INSTRUCTIONS FOR THE TASK: Your answer should consist of all lines in the listing that hold the word "Tarquinio".

DATA SECTION:
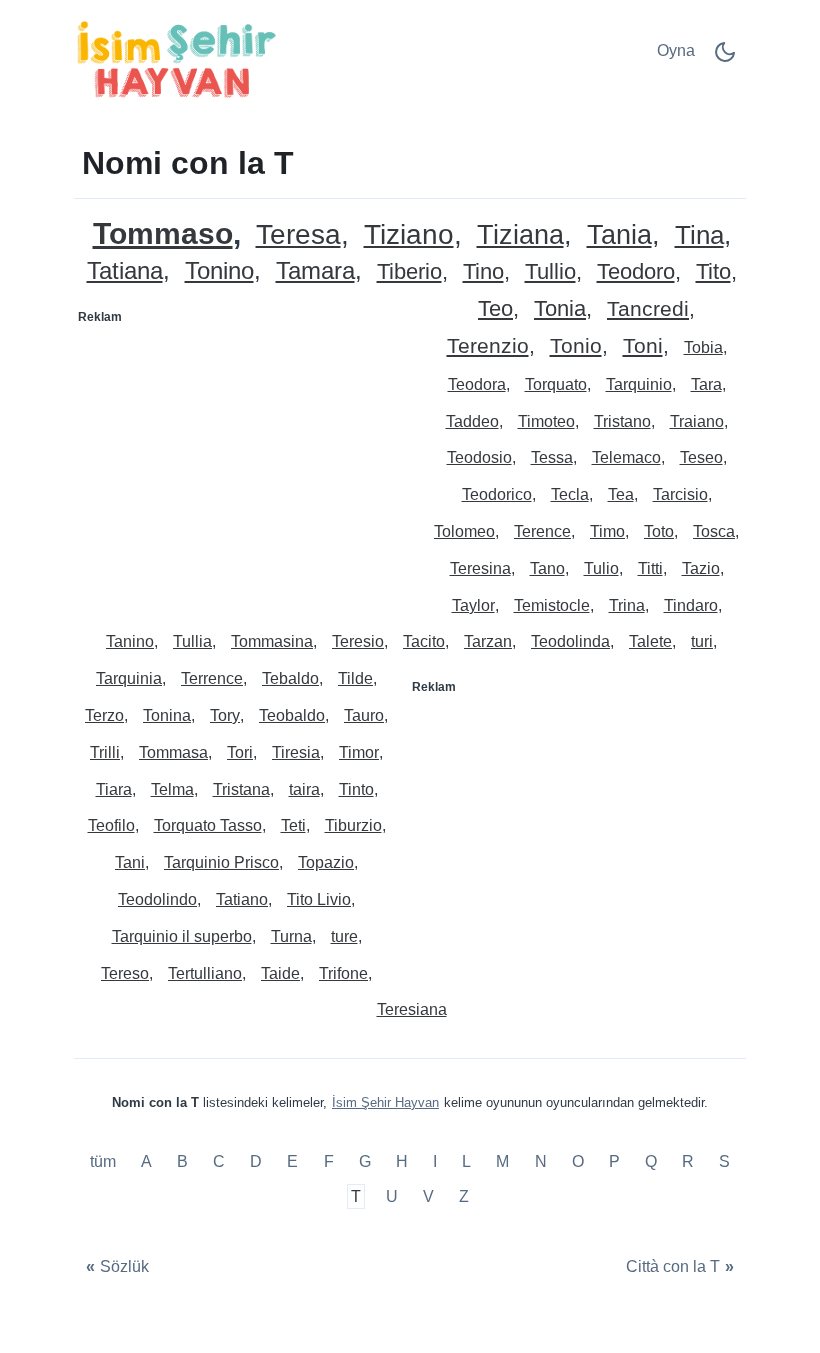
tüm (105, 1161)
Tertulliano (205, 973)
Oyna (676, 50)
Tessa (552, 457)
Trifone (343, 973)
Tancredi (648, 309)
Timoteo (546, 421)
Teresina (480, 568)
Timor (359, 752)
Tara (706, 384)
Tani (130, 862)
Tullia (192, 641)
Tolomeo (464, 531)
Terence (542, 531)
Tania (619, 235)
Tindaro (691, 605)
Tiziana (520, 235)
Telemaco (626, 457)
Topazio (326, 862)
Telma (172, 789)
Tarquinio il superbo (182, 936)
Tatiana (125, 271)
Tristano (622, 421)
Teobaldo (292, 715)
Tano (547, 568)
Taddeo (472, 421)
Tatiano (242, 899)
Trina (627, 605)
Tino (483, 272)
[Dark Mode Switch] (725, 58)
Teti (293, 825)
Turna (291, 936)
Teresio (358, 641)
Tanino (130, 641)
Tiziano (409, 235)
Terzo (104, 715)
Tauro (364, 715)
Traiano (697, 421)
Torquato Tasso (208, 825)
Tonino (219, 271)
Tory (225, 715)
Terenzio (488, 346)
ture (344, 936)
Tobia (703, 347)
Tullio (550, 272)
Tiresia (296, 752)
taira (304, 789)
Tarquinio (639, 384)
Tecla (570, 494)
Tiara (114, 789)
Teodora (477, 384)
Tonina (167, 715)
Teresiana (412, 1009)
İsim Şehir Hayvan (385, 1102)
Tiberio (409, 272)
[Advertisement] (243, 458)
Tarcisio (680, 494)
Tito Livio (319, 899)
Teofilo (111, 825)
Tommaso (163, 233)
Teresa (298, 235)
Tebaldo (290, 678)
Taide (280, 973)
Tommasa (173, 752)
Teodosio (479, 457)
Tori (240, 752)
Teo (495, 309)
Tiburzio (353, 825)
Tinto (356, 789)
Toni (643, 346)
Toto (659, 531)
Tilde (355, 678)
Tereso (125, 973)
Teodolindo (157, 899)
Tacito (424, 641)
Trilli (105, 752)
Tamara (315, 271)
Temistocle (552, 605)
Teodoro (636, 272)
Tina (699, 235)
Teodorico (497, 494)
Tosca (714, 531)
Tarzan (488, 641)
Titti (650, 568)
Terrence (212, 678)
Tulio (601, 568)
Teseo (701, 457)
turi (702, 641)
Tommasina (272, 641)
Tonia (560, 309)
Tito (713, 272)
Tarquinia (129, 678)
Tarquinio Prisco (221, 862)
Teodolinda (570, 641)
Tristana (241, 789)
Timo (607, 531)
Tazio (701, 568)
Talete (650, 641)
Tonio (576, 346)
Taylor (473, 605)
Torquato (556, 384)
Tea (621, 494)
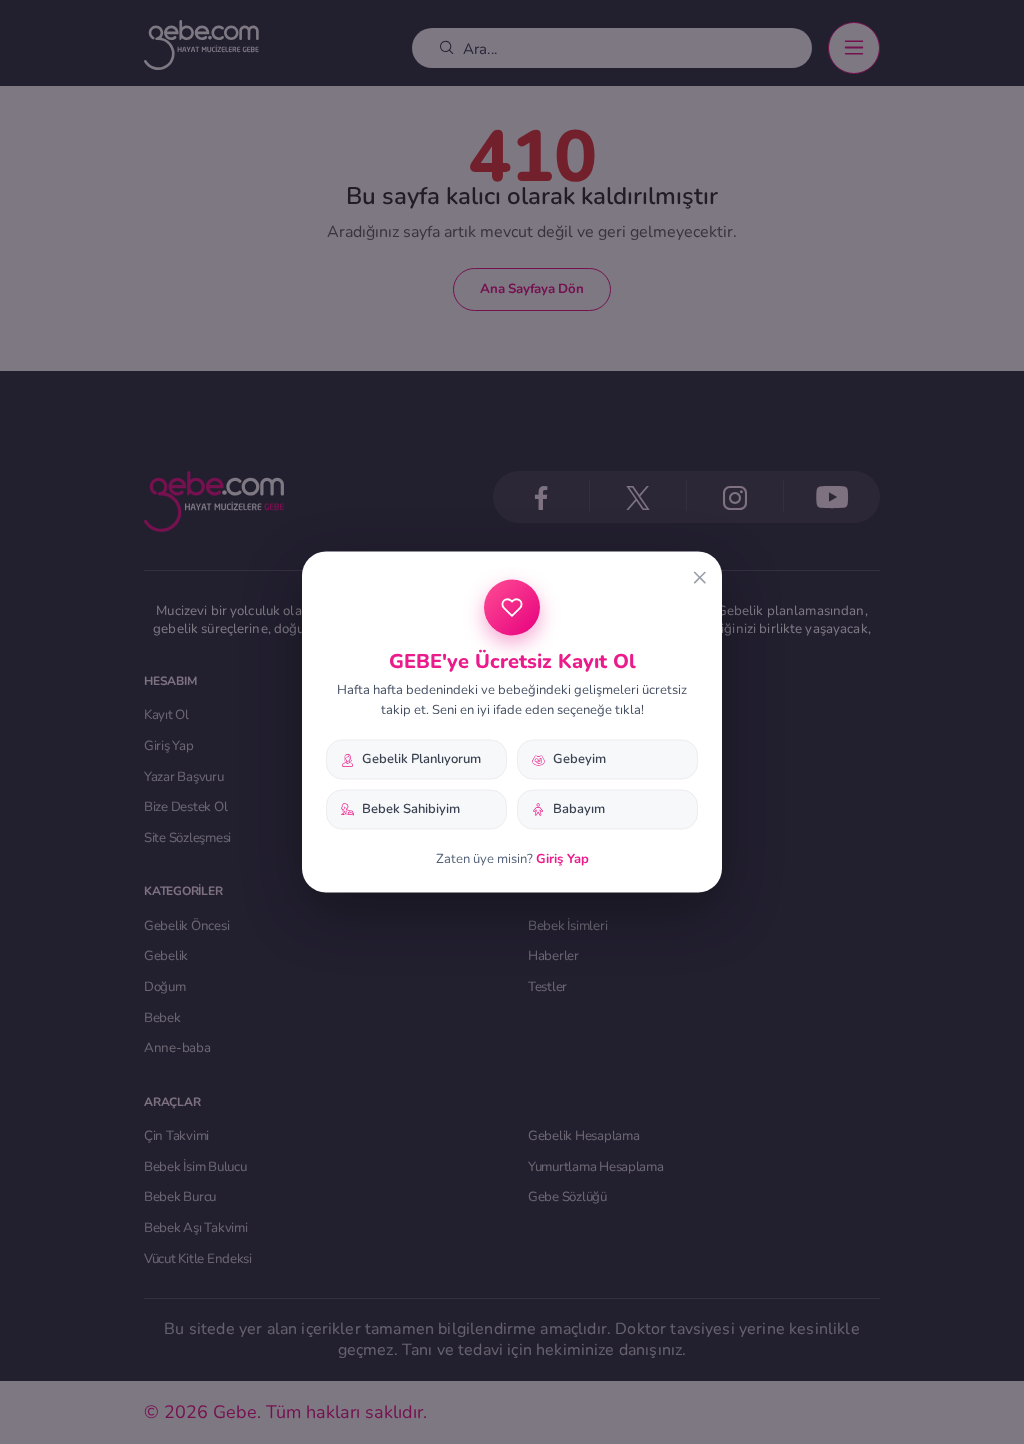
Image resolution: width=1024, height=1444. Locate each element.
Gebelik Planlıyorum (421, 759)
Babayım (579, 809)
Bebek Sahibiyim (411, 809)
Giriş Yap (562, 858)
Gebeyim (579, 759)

TASK OUTPUT:
Tarquinio il superbo (182, 936)
Tarquinio (639, 384)
Tarquinio Prisco (221, 862)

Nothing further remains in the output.